Les habitants de Pantelleria n’ont pas non plus oublié l’incendie d’août 2011. Des migrants tunisiens ont mis le feu à la caserne Barone, transformée en centre de premier secours, d’accueil et d’enregistrement. Une grande structure à deux étages, située à 150 m de la mer, entourée par un mur d’enceinte avec de petits miradors, dépourvue d’équipements adéquats. « Les migrants sautaient la muraille, certains pour s’enfuir, d’autres juste pour aller se rafraîchir dans la mer et revenir », témoigne la dame de la maison d’à côté.

Malgré l’incendie, la caserne est toujours utilisée. Aidés par les douaniers, les gendarmes en service sur l’île – une vingtaine en temps normal et jusqu’à 70 dans les moments les plus critiques – y enregistraient l’identité des migrants. À l’époque où les migrants arrivaient par centaines, ils restaient sur l’île jusqu’à une semaine avant d’être transférés à Trapani (Sicile). Maintenant qu’ils ne débarquent qu’en petit nombre, ils ne demeurent que quelques heures à Pantelleria. Un jeune gendarme explique à Nicanor Haon, le coordinateur de Boats 4 People, que les migrants ne donnent pas toujours leur véritable nom. Inutile précaution. Les archives électroniques italiennes retiennent celui donné lors des précédentes venues : vrai nom ou d’emprunt. « Je reconnais certains jeunes Tunisiens au premier coup d’œil, parce qu’ils débarquent ici pour la deuxième ou troisième fois. »

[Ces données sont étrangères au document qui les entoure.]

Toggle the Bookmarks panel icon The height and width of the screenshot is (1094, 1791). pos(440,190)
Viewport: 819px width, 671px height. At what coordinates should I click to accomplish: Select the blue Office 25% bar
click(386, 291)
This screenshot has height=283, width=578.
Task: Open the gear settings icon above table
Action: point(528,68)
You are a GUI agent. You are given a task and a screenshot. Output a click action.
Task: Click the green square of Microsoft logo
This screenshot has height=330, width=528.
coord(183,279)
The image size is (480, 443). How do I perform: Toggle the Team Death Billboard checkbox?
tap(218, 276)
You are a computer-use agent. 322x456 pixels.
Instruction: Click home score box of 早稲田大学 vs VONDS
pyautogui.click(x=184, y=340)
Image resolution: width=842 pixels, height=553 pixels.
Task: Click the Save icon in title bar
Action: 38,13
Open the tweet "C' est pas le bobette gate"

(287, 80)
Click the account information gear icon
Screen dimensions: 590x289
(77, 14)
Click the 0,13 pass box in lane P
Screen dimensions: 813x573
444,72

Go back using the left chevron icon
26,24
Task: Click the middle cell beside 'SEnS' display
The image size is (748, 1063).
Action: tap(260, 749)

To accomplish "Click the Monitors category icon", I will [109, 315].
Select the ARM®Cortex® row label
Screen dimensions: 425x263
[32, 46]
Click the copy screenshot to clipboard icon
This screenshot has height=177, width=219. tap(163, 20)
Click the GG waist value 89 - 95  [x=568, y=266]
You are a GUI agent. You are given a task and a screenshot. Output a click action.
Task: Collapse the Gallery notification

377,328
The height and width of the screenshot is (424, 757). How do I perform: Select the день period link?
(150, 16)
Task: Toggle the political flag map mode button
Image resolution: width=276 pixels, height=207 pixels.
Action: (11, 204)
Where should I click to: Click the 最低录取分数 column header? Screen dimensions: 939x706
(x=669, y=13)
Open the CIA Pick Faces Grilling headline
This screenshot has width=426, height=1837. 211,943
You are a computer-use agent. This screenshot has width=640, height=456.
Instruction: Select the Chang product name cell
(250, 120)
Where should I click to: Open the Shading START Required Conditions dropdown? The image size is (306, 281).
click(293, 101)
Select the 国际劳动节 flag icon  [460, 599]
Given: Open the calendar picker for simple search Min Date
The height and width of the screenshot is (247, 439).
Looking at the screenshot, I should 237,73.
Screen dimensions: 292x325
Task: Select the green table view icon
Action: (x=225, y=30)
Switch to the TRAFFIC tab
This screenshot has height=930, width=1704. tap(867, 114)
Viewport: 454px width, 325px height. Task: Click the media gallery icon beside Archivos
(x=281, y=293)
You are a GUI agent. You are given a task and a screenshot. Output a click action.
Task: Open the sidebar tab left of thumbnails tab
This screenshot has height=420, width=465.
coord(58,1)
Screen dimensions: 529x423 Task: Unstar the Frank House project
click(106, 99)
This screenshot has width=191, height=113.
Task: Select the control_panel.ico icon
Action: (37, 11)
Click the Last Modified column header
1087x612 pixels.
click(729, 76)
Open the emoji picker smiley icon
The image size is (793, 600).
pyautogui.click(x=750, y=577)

Afin d’éviter d’être poursuivis pour avoir pénétré sans autorisation dans les eaux territoriales, les migrants arrêtent leurs barques à quelques milles de la limite, appellent les secours par le 112 avec un GSM, puis jettent le GPS et le moteur dans la mer avant l’arrivée des garde-côtes. « Ceux qui connaissent le sort qui les attend essaient de gagner du temps et de filer clandestinement une fois arrivés en Sicile », continue le gendarme. Pourquoi autant d’acharnement ? Pourquoi cet onéreux jeu du chat et de la souris ? De la sympathie pointe dans le ton et les commentaires des deux jeunes gendarmes. L’un ne dit pas « migrants » mais « citoyens d’autres pays ». L’autre trouve excessifs les moyens de patrouille sur cette petite île : 4 bateaux, 1 hélicoptère des garde-côtes, 2 bateaux de la douane, 1 des carabinieri et 1 avion de Frontex. Se retrouver à faire les portiers de l’Union européenne n’était probablement pas ce à quoi ils aspiraient en s’engageant.

Avant notre départ, les gendarmes ont noté les coordonnées de Boats 4 People : qui sait, peut-être se mettront-ils à envoyer des renseignements de première main au projet d’observation civile du transit des migrants par la mer, Watch The Med, lancé en collaboration avec Boats 4 People. Les cartographes arabes représentaient la Méditerranée à l’inverse, avec les côtes africaines dans la partie supérieure de la carte, et celles européennes dans la partie inférieure. Si aujourd’hui des « pauvr’hommes » prennent une petite barque pour se diriger vers l’Europe, dans l’histoire de l’Humanité, le Nord ne reste pas toujours en dessus, et le Sud en dessous.